▶ **Written request 1**: In the forum post about IO#read, which function is called in the backend from IO#read?
▶ **Written request 2**: Return the portion of the forum post from "On Dec 7, 3:29" to "backend from IO#read.", copied word for word.

On Dec 7, 3:29 am, Jano S. [email protected] wrote:
I’d assume the former saves you a bunch of allocations when looping
through a file
(I assume the buffer is reused instead of allocating a new one for
each iteration).
I’m not the smartest C programmer (or the smartest anything
programmer), but I’m not seeing any optimization in the actual C code.
Please correct me if I’m wrong.
First, io_read() is the function called in the backend from IO#read.

▶ **Data**:
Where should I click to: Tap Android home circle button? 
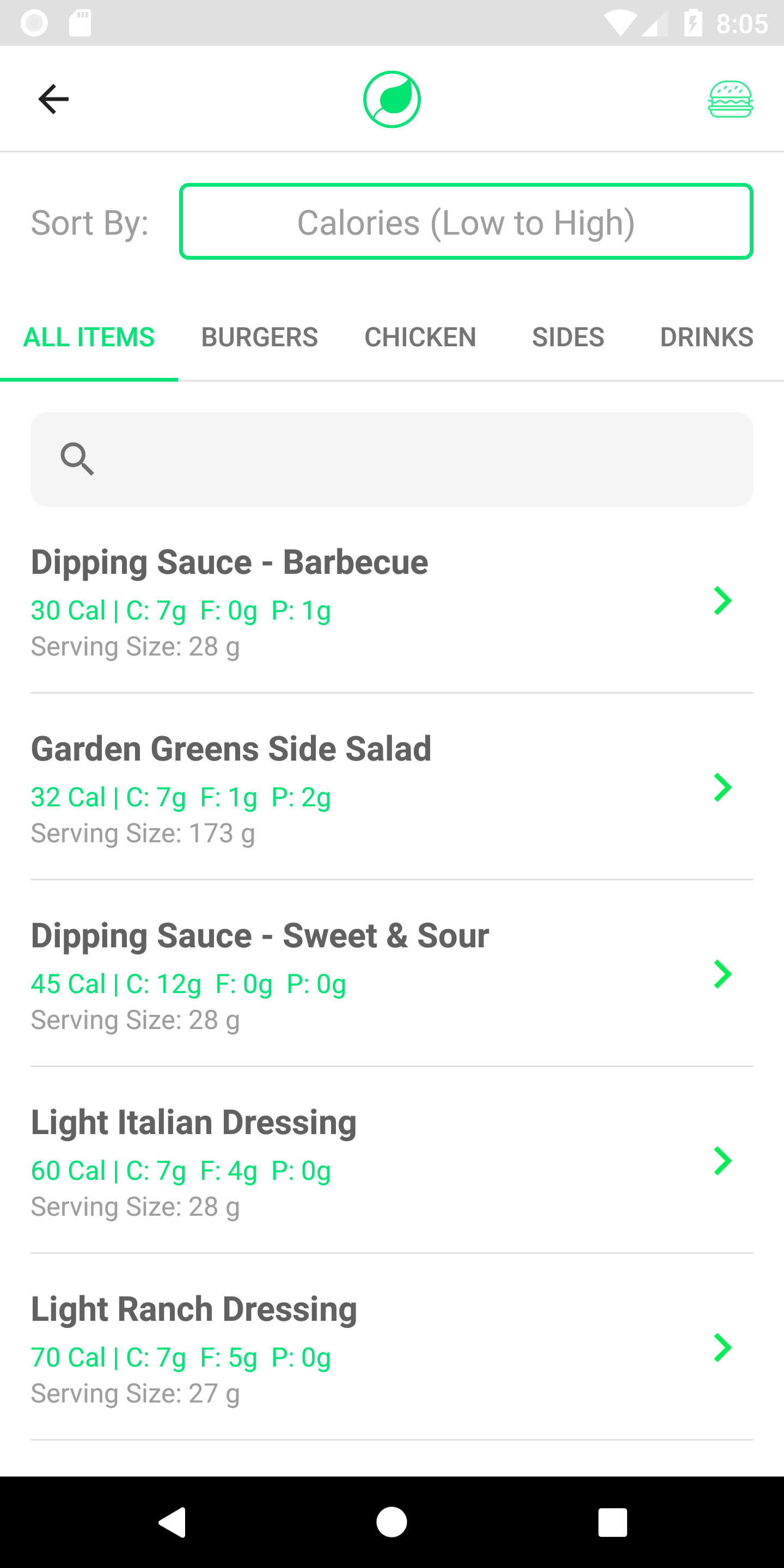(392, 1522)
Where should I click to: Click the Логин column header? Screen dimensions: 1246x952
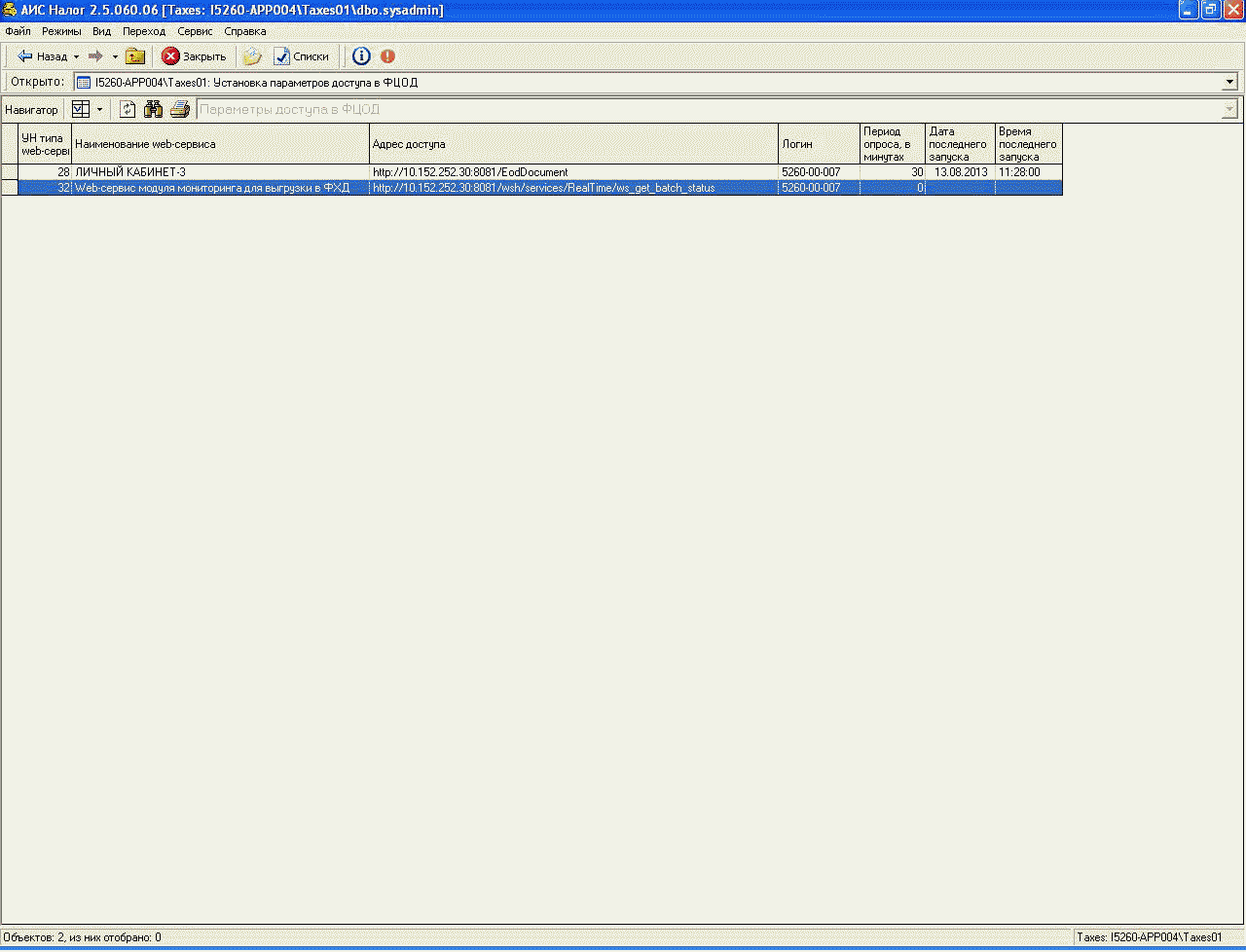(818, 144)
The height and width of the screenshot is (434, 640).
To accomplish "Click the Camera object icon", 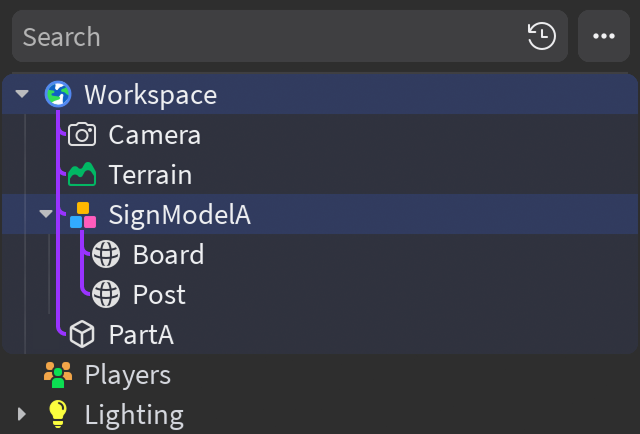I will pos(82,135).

▶ **Full answer 1**: io_read()

▶ **Full answer 2**:
On Dec 7, 3:29 am, Jano S. [email protected] wrote:
I’d assume the former saves you a bunch of allocations when looping
through a file
(I assume the buffer is reused instead of allocating a new one for
each iteration).
I’m not the smartest C programmer (or the smartest anything
programmer), but I’m not seeing any optimization in the actual C code.
Please correct me if I’m wrong.
First, io_read() is the function called in the backend from IO#read.